> EXERCISE DETAILS
From the data, copy out every line in which the word "below" appears.

> DATA FOR THIS EXERCISE
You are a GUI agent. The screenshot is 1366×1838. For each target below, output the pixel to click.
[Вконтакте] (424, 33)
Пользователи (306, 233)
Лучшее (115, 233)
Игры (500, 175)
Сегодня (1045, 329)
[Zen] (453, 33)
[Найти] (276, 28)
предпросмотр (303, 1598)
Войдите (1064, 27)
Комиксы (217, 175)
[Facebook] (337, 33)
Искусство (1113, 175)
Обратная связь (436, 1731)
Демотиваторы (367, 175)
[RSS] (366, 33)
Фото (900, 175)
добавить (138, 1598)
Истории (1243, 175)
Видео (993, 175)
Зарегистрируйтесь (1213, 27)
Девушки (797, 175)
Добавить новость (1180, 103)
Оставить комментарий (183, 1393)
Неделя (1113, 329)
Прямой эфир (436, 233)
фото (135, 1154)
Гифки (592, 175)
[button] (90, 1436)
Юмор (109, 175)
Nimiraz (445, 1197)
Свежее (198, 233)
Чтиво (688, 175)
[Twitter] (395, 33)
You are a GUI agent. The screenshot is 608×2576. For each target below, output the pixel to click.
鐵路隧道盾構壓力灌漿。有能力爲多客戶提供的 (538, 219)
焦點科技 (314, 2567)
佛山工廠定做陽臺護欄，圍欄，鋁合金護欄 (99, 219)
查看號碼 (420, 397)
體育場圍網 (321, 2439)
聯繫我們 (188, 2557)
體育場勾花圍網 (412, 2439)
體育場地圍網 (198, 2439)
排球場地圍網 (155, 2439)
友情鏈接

> ANSWER TO THIS PROBLEM
You are a GUI agent. The screenshot is 1366×1838. For each target below, output the pixel to click.
You are a GUI agent. The screenshot is 608×2576. For each target below, output the pixel to click.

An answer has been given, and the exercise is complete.